For a long time I've wanted to try doing more with printed fabric. Nancy had us bring geometric prints to all three of the workshops I've done, but we never got very deep into using them. I have been following Maria Shell and really loving what she is doing with prints, specifically her Color Grid series,seen in this process shot she featured back in May.
|Maria Shell - Color Grid Series|
So given a three hour window to mess around with, I pulled out the prints and started cutting strips and making "fabrics." I deliberately worked intuitively, without any particular plan in mind, but I did try to limit the color range and intensity. Once I had four or five strip sets made, I grabbed one and started slicing and dicing.
After I made the blue units, I threw them on the wall in a sort of grid pattern. Since there were eight of them, I had the concept in mind that they would evolve into eight blocks, and then I would make eight more out of other fabrics, and assemble 16 blocks in a checkerboard arrangement. That seemed sort of boring, though, so I started arranging them in more of an overall symmetrical layout, thinking I would have a greater number of different blocks and more of a reference to traditional quilt making block layouts that could create overall secondary patterns....
This is what the wall looked like this morning, after some additional fabrics and blocks were made.
I don't like it. Yet. I'm not sure what it's going to take to get it to something I like, but right now the whole overall arrangement thing is not working for me at all. Scattered, distracting, confusing, overly complicated. It's questionable whether I can get it anywhere that I will like it. I may have to go back to just having two blocks and repeating them, or otherwise simplifying. As an alternative, It might need to be more of a "chunk" arrangement. Where multiple blocks are grouped. I'm trying hard NOT to be too derivative of Maria's stuff, i.e. making a grid like hers. I find I get more focused on geometry and mental gymnastics, and not enough on the visual that is actually produced, or the figure/ground relationship. I wonder how they will look without all the white space... I created the fabric on the left out of solids, thinking it would be unifying between blocks. But - No. You can see a couple thin strips in the center. They are too big, in relation to the striped fabric.

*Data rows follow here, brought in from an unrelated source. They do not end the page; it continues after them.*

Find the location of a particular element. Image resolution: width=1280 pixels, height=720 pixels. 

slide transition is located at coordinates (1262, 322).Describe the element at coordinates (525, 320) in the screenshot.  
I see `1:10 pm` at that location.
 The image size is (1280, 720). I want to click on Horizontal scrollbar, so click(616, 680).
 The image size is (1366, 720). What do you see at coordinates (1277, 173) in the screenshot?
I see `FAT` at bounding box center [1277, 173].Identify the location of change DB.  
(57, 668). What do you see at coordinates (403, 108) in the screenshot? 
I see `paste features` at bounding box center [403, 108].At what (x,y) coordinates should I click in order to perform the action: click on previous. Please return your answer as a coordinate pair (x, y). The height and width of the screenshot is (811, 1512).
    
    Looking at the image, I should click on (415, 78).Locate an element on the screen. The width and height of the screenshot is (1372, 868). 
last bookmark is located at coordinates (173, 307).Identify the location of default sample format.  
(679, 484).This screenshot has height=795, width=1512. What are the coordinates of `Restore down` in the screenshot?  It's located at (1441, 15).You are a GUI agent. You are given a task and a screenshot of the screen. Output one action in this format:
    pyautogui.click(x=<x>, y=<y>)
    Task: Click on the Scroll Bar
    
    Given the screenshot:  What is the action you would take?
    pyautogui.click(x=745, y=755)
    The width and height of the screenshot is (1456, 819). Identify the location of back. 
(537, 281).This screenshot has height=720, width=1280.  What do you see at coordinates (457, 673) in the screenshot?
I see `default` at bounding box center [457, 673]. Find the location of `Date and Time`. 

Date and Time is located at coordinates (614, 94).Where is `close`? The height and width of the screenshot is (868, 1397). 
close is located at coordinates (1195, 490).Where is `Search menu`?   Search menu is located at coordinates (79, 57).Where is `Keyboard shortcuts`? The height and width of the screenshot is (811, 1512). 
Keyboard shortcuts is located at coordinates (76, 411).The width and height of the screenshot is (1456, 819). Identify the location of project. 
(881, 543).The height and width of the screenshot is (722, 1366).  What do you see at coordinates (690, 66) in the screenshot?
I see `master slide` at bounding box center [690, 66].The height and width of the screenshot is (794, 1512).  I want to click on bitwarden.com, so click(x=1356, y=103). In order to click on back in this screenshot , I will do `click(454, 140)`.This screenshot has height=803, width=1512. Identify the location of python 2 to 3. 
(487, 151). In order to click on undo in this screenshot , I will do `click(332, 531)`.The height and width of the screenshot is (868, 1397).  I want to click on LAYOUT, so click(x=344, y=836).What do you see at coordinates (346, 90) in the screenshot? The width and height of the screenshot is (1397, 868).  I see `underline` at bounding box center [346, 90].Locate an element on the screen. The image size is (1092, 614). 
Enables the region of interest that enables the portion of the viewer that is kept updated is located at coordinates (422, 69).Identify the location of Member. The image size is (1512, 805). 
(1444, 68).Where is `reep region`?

In other news, I took apart the black and white "thing" and got rid of all the arbitrary angles. It's on the wall, and I played with adding some larger black areas. Now I'm distracted by the couple of lines that get too skinny. I thought they added interest or hierarchy or something, but now they are distracting. We'll see.
And then there's Jane. The temporary obsession with Jane has abated slightly. but I did enjoy the paper piecing, and it helped me practice precision. Not something I love, but something necessary.
I have sort of copied the blocks as drafted in the book, but also taken some liberties here and there. The last one I completed was the 16-square in the lower right. I did this by cutting squares, and it did not turn out sized correctly. I can see now why people use paper piecing even with simpler assemblages. More precision. Question is whether I'll redo it, or just make do?